AWS DataSync

Discover how AWS DataSync can be used to migrate data between file and object storage systems.

AWS DataSync is a tool to migrate data between file storage systems and AWS storage services such as Amazon S3, EFS, and Snowcone devices. It was initially launched in 2018 and has since been expanded to support the migration of cloud-based object storage systems from Google Cloud Storage and Azure Files.

Supported non-AWS storage

AWS DataSync supports migrating files between these non-AWS storage mechanisms with the use of a DataSync agent:

  • NFS: It’s a protocol with roots in the Unix operating system, which is also supported on Windows Servers and Mac. File shares start with nfs://.

  • SMB: It’s a protocol implemented by Windows, Azure Files, and Mac. File shares start with smb://.

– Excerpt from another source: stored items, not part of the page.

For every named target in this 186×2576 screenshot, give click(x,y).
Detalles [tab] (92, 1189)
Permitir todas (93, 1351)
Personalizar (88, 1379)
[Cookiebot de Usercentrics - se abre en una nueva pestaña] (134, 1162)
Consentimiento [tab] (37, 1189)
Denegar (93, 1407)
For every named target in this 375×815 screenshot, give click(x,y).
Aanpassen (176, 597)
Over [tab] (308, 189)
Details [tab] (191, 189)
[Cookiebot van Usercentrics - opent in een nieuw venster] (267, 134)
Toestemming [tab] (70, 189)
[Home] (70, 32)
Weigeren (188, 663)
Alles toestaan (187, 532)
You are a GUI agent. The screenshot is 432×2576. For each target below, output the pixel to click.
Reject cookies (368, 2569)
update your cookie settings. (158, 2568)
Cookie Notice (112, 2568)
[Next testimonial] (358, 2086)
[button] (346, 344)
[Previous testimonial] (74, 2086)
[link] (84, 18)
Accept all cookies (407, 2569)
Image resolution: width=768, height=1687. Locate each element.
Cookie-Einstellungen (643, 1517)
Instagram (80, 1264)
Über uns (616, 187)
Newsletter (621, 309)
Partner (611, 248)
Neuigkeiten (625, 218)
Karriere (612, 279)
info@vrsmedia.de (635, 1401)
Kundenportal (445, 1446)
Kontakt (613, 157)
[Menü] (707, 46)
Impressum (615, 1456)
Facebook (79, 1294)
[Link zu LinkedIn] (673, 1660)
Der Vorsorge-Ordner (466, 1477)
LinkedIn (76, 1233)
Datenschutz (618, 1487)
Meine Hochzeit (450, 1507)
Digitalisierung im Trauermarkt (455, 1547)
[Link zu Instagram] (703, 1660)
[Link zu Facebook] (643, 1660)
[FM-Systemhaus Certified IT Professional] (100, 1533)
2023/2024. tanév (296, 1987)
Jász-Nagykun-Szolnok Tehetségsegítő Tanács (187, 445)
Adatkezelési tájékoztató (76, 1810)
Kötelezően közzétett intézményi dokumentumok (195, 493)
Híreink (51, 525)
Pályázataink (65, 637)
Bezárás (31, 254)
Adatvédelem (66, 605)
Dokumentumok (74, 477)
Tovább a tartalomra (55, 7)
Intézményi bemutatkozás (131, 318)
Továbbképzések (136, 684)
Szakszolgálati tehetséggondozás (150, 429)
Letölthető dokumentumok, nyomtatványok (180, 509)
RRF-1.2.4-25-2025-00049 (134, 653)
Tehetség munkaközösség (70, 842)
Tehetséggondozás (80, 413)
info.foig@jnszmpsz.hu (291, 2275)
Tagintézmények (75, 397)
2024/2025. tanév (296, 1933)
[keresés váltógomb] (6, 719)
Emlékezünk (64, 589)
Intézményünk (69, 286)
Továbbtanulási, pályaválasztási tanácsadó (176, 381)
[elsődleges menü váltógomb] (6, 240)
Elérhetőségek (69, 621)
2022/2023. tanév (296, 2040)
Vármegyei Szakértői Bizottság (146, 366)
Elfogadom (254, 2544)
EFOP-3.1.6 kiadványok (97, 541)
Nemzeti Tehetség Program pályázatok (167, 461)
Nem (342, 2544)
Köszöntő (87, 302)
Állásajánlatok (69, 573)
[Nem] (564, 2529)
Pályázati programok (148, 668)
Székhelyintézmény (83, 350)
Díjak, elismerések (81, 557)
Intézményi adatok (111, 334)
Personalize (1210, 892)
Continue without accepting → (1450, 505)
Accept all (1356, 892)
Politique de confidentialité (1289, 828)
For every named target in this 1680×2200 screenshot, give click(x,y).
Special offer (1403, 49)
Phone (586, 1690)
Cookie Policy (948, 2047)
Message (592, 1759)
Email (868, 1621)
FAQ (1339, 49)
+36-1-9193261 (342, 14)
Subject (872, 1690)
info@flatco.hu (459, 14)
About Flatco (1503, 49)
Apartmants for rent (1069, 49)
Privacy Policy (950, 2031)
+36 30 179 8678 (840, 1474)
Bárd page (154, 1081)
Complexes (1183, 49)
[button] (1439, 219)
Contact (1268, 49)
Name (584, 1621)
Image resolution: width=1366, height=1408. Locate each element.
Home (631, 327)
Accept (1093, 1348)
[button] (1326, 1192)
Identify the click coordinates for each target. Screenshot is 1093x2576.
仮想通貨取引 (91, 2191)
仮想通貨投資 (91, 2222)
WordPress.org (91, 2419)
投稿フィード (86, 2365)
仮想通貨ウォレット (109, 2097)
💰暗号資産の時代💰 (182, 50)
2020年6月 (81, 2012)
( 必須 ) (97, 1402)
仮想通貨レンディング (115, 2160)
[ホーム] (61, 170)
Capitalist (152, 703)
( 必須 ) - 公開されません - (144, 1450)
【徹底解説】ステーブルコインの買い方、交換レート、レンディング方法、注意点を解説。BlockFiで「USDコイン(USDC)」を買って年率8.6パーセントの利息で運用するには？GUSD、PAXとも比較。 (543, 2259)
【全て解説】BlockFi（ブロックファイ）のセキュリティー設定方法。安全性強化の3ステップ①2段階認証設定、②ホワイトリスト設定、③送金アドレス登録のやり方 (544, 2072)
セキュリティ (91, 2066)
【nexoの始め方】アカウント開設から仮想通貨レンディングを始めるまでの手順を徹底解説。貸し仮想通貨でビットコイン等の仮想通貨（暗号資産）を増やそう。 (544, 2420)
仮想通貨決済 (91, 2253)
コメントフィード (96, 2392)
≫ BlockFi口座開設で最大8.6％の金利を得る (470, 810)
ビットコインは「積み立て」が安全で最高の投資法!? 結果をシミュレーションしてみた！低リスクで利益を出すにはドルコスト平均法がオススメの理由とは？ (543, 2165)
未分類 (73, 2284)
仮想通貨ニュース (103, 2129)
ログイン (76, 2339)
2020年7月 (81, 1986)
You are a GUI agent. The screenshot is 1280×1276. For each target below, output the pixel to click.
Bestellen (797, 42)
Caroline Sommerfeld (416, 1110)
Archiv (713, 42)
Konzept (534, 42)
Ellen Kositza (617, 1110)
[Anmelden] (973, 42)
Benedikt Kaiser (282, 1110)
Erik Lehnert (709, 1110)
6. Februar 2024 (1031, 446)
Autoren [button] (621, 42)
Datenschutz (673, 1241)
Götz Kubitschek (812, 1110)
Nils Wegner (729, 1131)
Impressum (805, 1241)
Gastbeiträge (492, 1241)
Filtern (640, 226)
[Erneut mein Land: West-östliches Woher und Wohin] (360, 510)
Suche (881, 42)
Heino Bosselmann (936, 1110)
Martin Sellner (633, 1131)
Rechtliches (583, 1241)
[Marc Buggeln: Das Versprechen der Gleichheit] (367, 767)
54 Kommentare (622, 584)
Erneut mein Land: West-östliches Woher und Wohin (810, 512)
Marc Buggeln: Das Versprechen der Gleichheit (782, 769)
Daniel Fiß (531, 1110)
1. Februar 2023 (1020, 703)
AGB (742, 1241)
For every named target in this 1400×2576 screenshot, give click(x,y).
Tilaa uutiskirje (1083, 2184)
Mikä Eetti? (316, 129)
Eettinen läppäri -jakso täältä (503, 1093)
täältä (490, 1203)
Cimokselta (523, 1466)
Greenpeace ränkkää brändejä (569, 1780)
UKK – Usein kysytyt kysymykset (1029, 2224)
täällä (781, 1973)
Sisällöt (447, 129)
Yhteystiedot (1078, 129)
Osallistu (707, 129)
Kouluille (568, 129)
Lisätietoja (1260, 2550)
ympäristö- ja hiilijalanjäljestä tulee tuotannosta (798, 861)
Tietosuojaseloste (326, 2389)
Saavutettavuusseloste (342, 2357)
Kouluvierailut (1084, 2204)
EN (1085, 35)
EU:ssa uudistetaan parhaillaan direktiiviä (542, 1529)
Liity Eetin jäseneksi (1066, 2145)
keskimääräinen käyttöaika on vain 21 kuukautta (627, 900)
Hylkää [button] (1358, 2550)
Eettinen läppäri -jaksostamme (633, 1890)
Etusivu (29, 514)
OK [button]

  • HDFS: It’s a system within the open-source Apache Hadoop software framework. File shares start with hdfs://.

  • Object Storage: It’s a system that’s supported by Google Cloud Storage and others. File shares are authenticated by a Hash-based Message Authentication Code (HMAC) key.

In most cases, those who use the above file storage mechanisms with AWS DataSync already have data on physical devices that support one or more of these protocols. For example, organizations’ IT departments might have on-premise infrastructure that uses NFS, SMB, or HDFS to share files.

Supported AWS storage

AWS DataSync supports the transfer of data between these AWS storage services:

  • S3: Launched in 2006, S3 is one of the most popular AWS services and is considered a scalable and cost-effective way to store a variety of objects. Amazon’s Data Lake on AWS architecture recommends S3 as the centralized location to store data of all formats.

  • EFS: Launched in 2016, EFS is a cloud storage service that supports the NFS ...